### WHAT THE TASK REQUIRES
Copy out the full roasted cod Nicoise recipe below word for word, keeping every line in order.

### PROVIDED PASSAGE

============

Roasted Cod Nicoise
Cod, green beans, and new potatoes roast together on a sheet pan for a convenient weeknight dinner. Leftovers can be stored in an airtight container in the fridge for up to 2 days. This recipe, featured in Allrecipes magazine's December/January 2020 issue, is from Ellie's latest cookbook, "Whole in One: Complete, Healthy Meals in a Single Pot, Sheet Pan, or Skillet."
Ingredients
- cooking spray
- 1 ½ pounds small new red potatoes, cut into 1-inch chunks
- 2 tablespoons olive oil, divided
- ¼ teaspoon salt
- 8 ounces thin French-style green beans, trimmed
- 1 ½ teaspoons coarse-ground Dijon mustard
- ⅛ teaspoon salt
- ⅛ teaspoon ground black pepper
- 4 (6 ounce) cod fillets
- 3 tablespoons prepared black olive tapenade
- 6 lemon wedges, or to taste
- 1 cup grape tomatoes, halved
- 2 tablespoons chopped fresh parsley
Instructions
- Preheat the oven to 400 degrees F (200 degrees C). Line an extra-large rimmed baking sheet with parchment paper. Coat parchment with cooking spray.

============

### DATASET RECORDS

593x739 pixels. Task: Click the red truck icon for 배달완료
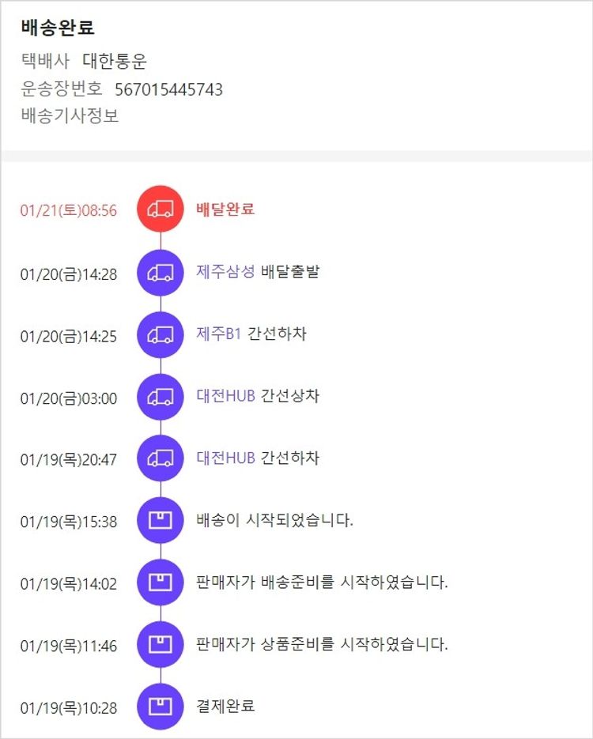pos(161,209)
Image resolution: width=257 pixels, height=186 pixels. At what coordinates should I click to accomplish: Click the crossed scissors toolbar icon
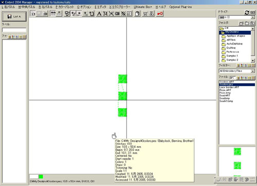coord(111,14)
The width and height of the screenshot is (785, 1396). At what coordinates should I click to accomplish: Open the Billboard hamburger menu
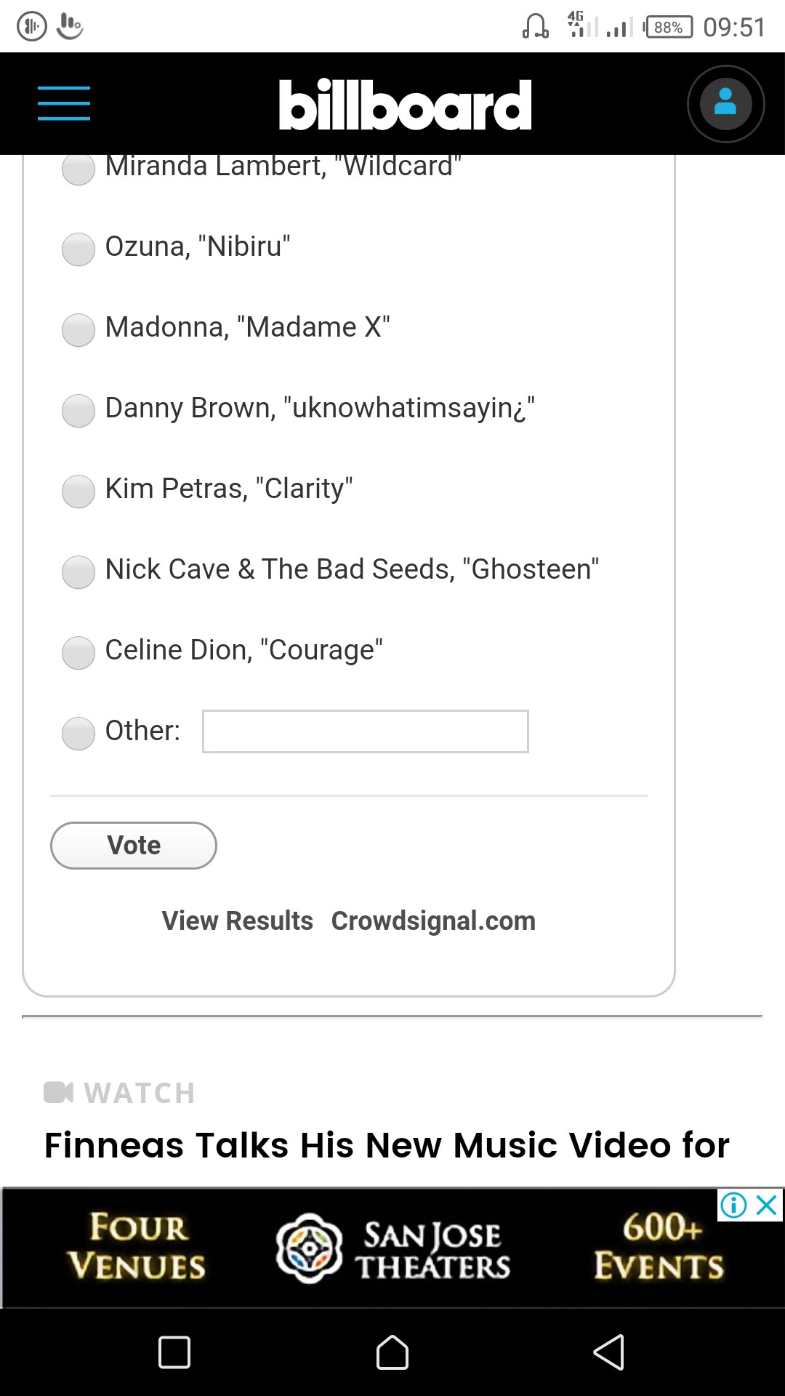coord(64,103)
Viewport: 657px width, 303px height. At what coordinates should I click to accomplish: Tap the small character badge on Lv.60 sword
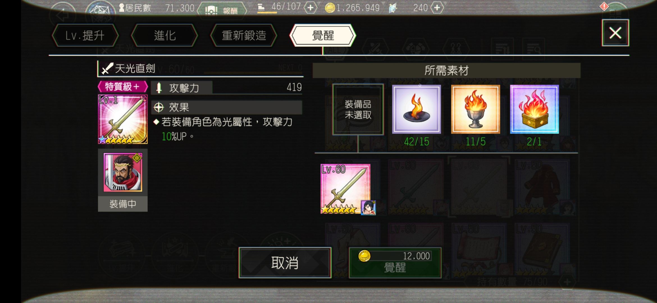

============

### ANSWER TO THIS EXERCISE
Roasted Cod Nicoise
Cod, green beans, and new potatoes roast together on a sheet pan for a convenient weeknight dinner. Leftovers can be stored in an airtight container in the fridge for up to 2 days. This recipe, featured in Allrecipes magazine's December/January 2020 issue, is from Ellie's latest cookbook, "Whole in One: Complete, Healthy Meals in a Single Pot, Sheet Pan, or Skillet."
Ingredients
- cooking spray
- 1 ½ pounds small new red potatoes, cut into 1-inch chunks
- 2 tablespoons olive oil, divided
- ¼ teaspoon salt
- 8 ounces thin French-style green beans, trimmed
- 1 ½ teaspoons coarse-ground Dijon mustard
- ⅛ teaspoon salt
- ⅛ teaspoon ground black pepper
- 4 (6 ounce) cod fillets
- 3 tablespoons prepared black olive tapenade
- 6 lemon wedges, or to taste
- 1 cup grape tomatoes, halved
- 2 tablespoons chopped fresh parsley
Instructions
- Preheat the oven to 400 degrees F (200 degrees C). Line an extra-large rimmed baking sheet with parchment paper. Coat parchment with cooking spray.